Rosselin Marie, Meyer Grégory, Guillet Pierre, Cheviet Thomas, Walther Guillaume, Meister Annette, Hadjipavlou-Litina Dimitra, Durand Grégory
Institut des Biomolécules Max Mousseron (UMR 5247 CNRS-Université Montpellier-ENSCM) & Avignon University, Equipe Chimie Bioorganique et Systèmes Amphiphiles, 301 rue Baruch de Spinoza, F-84916 Cedex 9 Avignon, France.
Avignon University , Laboratoire de Pharm-Ecologie Cardiovasculaire LAPEC EA4278, F-84000 Avignon, France.
Bioconjug Chem. 2016 Mar 16;27(3):772-81. doi: 10.1021/acs.bioconjchem.6b00002. Epub 2016 Feb 22.
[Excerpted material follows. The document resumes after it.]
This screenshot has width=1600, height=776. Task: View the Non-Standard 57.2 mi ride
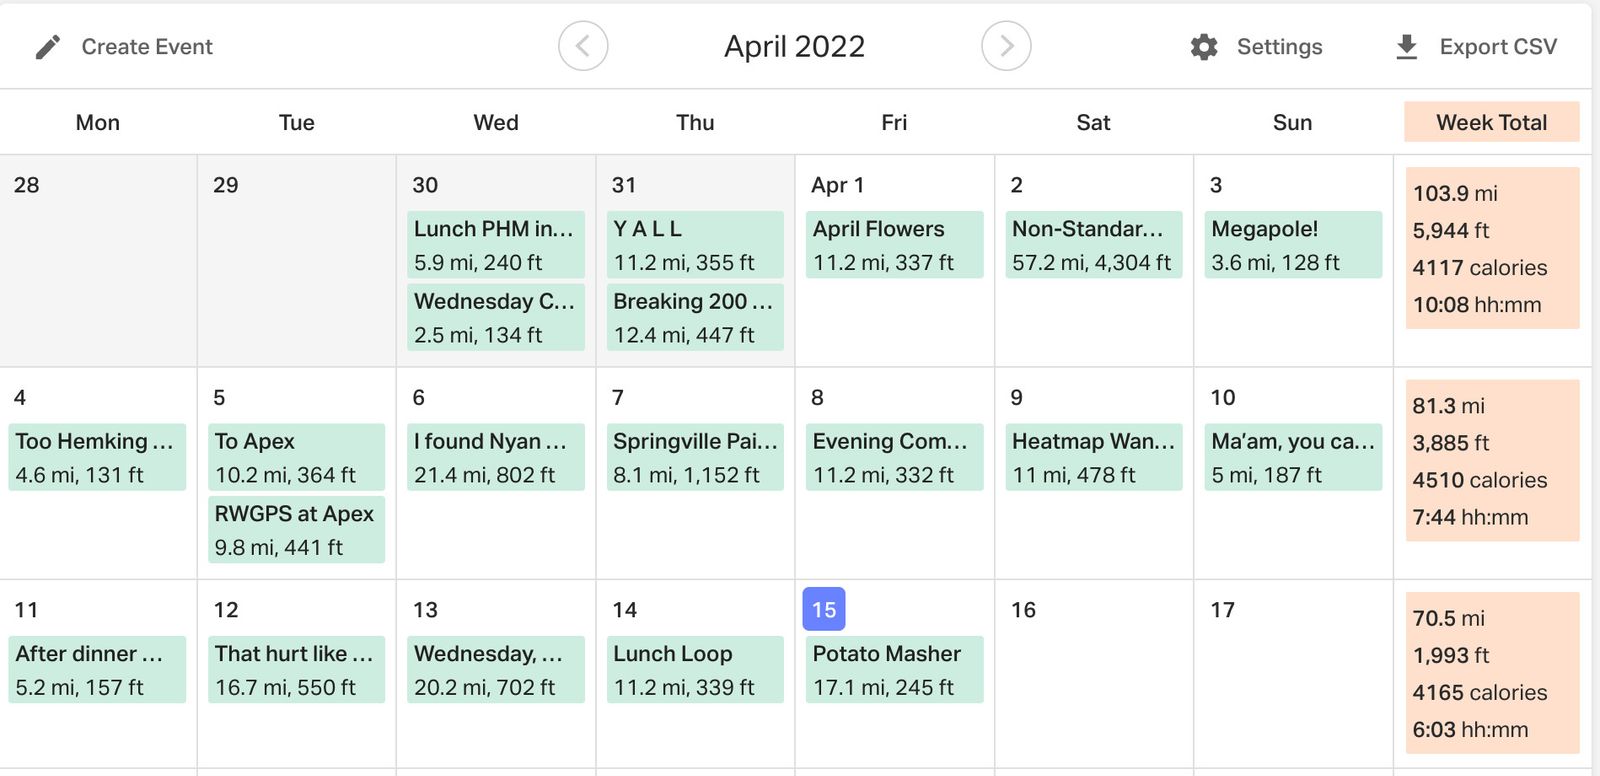click(x=1093, y=244)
We report herein the synthesis of a divalent amphiphilic carrier onto which α-phenyl-N-tert-butyl nitrone (PBN) and 6-hydroxy-2,5,7,8-tetramethylchroman-2-carboxylic acid (Trolox) antioxidants were grafted to give the divalent derivative called FATxPBN. The divalent carrier consists of two lysine amino acids as a scaffold upon which the antioxidant moieties are grafted, a perfluorinated chain that supplies hydrophobicity, and a sugar-based polar headgroup that ensures water solubility. For the sake of comparison, a divalent PBN derivative called FADiPBN was also synthesized. The self-aggregation properties of FATxPBN and FADiPBN were studied by means of surface tension, dynamic light scattering, and transmission electron microscopy methods, and showed they form small micelles (i.e., 12 and 6 nm diameter, respectively) at submillimolar concentrations (i.e., 0.01 and 0.05 mM, respectively), in agreement with partition coefficient values. The superior antioxidant properties of FATxPBN over FADiPBN and the parent compounds PBN and Trolox were demonstrated using in vitro ABTS(•+) reduction (98%) and soybean lipoxygenase inhibition (94%) assays. Finally, FATxPBN was found to significantly inhibit hyperglycemia-induced toxicity on an ex-vivo rat model, demonstrating its potency as a bioactive antioxidant against oxidative stress-induced damage.